- **Records shown**
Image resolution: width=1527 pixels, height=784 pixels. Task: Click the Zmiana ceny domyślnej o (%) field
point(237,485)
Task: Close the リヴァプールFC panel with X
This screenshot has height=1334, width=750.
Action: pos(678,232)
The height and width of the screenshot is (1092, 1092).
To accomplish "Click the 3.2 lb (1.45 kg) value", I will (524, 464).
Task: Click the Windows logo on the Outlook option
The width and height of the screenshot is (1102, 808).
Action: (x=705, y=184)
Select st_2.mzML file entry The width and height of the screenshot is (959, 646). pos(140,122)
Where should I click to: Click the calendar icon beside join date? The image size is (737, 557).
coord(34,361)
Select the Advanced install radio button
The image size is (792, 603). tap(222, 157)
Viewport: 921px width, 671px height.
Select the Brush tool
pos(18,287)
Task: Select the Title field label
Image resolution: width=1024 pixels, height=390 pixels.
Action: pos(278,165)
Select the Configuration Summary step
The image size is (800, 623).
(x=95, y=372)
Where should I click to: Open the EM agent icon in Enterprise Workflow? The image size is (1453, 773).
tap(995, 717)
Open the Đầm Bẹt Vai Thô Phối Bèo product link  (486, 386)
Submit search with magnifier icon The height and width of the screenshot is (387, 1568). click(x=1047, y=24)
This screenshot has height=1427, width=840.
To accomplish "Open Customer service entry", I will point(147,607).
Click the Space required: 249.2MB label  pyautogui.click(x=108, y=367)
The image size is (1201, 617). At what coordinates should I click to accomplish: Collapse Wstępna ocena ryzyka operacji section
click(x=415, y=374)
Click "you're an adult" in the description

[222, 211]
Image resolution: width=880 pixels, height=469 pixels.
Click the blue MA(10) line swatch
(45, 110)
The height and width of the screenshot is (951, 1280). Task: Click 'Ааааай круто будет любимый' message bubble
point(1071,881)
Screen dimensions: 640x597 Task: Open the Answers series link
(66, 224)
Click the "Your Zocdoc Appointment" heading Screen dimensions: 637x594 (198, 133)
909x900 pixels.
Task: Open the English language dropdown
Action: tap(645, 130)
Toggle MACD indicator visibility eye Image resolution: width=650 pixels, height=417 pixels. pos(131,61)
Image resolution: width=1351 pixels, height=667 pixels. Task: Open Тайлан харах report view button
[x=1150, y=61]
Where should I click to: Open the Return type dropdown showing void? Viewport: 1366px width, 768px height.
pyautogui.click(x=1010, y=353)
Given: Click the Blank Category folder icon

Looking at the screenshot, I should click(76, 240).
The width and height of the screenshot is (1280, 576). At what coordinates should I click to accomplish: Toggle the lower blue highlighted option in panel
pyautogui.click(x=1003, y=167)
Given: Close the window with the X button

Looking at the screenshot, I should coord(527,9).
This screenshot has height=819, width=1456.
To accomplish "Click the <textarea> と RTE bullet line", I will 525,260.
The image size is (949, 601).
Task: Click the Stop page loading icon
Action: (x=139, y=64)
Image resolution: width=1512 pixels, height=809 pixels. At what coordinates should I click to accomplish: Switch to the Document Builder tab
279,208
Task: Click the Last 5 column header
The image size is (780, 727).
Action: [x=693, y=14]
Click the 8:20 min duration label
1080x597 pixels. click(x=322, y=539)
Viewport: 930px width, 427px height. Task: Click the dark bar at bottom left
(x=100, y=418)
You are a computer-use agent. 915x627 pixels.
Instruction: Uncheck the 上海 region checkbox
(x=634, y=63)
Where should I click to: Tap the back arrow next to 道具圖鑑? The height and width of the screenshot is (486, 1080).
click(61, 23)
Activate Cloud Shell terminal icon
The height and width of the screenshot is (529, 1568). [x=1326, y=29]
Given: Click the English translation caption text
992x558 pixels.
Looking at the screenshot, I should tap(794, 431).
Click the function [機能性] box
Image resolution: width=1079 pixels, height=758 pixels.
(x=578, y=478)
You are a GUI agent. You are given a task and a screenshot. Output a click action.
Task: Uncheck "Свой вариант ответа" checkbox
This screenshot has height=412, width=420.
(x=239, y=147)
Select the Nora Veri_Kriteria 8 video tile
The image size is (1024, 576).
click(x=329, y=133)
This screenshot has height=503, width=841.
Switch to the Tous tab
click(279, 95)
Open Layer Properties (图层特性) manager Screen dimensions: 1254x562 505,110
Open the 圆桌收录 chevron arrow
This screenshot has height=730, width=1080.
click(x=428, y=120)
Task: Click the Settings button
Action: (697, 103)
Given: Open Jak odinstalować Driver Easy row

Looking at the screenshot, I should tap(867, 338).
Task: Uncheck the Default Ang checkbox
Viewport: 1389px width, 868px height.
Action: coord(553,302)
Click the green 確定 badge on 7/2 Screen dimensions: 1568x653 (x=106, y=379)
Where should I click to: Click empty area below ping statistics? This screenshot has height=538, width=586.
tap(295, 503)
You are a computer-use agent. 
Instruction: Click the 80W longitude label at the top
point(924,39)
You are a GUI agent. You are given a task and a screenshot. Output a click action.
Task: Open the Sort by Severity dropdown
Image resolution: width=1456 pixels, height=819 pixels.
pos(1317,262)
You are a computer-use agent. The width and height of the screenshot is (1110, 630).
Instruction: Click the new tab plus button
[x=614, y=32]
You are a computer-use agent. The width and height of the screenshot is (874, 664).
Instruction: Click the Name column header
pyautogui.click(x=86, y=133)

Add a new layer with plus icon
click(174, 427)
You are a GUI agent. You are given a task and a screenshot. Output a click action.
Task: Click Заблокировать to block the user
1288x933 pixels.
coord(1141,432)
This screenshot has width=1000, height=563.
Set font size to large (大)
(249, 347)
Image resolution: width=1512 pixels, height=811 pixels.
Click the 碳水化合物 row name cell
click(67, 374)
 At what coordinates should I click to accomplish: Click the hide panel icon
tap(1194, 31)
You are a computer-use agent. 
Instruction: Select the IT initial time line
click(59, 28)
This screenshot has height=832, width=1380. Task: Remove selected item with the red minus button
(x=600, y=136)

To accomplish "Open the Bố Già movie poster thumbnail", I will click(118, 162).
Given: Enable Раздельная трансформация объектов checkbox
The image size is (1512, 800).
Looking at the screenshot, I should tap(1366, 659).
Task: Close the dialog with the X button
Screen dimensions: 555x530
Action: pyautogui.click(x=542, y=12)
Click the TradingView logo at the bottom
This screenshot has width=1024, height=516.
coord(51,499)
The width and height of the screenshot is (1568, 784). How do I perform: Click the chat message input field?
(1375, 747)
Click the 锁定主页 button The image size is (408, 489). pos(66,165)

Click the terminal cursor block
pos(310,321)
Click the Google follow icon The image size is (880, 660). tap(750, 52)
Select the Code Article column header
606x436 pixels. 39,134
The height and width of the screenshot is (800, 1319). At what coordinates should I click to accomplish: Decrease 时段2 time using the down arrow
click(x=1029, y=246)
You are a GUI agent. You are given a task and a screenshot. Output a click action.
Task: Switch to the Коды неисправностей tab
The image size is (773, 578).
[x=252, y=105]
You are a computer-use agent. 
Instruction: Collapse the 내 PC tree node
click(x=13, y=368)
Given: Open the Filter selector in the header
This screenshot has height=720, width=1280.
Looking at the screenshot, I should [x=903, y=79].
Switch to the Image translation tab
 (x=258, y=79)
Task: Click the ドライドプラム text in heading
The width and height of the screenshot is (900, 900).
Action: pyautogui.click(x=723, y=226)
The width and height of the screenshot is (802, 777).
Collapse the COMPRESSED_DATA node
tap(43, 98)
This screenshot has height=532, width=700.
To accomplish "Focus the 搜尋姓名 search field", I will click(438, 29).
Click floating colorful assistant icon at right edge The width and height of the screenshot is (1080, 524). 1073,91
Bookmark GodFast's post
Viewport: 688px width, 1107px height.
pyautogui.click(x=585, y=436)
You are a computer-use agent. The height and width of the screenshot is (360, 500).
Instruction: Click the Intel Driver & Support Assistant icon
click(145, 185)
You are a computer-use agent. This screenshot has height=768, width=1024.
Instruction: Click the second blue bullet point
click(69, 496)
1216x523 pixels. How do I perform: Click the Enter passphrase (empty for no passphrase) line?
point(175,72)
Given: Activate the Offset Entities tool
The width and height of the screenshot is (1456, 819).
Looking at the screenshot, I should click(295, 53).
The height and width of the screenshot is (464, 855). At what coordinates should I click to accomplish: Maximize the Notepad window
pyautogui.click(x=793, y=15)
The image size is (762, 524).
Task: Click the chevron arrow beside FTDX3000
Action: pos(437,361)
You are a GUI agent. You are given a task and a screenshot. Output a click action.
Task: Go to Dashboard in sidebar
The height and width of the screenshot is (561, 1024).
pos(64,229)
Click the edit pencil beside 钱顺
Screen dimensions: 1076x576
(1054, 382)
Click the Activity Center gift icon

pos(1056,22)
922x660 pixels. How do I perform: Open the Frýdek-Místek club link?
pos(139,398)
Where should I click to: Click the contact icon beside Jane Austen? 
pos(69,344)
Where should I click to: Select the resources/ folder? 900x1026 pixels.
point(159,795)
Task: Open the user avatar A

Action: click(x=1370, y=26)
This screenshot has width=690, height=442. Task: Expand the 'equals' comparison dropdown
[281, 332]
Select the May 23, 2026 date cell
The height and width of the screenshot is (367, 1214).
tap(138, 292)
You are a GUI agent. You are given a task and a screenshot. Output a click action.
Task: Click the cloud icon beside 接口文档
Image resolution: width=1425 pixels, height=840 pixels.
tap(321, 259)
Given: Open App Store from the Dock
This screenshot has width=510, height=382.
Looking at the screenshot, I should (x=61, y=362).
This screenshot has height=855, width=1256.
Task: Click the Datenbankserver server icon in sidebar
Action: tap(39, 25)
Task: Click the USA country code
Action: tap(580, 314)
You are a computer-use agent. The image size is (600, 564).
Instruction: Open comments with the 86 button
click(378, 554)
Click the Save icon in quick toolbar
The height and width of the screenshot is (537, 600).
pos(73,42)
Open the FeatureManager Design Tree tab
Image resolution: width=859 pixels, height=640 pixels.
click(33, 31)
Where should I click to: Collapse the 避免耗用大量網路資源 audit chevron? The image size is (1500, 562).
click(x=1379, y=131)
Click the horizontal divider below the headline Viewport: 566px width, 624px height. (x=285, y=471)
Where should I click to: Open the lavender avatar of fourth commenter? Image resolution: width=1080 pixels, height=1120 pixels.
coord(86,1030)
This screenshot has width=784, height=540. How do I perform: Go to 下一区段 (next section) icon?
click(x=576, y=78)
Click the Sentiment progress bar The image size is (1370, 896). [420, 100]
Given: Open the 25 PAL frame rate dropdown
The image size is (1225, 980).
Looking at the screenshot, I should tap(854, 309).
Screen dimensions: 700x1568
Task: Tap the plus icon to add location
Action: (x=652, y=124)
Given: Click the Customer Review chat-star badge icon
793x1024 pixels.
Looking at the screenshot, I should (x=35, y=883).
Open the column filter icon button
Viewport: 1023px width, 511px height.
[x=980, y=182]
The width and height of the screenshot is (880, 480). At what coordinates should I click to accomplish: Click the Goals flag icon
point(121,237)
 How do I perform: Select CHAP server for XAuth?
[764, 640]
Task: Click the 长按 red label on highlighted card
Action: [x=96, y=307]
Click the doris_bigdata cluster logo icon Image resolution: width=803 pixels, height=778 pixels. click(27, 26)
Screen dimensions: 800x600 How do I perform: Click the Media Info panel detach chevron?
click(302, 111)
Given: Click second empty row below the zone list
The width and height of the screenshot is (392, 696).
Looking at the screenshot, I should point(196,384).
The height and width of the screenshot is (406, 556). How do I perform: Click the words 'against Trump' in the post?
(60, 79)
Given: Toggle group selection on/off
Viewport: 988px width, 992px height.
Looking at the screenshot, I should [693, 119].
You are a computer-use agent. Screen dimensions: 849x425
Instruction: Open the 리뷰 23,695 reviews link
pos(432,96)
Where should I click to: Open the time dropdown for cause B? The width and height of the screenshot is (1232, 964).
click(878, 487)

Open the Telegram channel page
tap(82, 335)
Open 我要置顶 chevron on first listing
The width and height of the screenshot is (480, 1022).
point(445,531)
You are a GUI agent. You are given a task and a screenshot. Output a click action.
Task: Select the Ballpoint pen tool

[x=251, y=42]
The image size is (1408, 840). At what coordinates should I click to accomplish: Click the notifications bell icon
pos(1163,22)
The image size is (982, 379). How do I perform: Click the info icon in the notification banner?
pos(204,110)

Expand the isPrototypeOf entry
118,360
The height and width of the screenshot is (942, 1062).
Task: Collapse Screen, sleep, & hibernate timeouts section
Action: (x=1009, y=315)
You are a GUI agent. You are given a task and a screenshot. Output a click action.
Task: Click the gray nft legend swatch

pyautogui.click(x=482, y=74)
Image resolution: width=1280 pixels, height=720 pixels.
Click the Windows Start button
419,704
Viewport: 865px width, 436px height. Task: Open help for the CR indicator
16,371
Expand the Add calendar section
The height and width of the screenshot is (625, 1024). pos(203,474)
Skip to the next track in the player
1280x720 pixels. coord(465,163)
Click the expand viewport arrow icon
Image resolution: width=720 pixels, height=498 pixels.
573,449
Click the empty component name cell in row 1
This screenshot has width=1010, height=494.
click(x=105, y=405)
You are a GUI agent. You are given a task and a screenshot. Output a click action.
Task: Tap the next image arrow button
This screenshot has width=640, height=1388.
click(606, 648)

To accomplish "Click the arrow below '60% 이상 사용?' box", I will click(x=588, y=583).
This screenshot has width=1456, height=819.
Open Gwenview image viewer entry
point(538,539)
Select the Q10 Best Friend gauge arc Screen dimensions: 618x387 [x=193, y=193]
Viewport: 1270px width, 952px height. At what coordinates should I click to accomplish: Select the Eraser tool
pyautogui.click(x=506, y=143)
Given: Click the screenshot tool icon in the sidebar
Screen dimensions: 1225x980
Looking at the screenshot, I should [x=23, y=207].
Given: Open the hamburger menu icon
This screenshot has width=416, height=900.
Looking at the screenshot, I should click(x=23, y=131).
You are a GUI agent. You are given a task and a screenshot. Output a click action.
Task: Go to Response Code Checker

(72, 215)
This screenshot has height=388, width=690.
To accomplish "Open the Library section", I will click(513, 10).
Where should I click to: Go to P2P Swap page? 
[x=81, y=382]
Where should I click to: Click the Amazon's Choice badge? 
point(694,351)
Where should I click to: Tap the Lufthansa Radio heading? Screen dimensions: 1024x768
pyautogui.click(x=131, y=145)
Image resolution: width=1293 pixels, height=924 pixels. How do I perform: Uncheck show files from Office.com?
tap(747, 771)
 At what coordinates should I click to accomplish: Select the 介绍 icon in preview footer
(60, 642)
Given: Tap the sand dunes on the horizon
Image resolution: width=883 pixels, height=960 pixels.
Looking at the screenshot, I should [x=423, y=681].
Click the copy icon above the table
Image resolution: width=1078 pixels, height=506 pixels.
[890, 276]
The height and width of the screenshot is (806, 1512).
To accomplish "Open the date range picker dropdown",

- **Assignment**
Tally the lines in the records above that contain the word "Customer". Write the number and nothing else.

- **Completed exercise**
2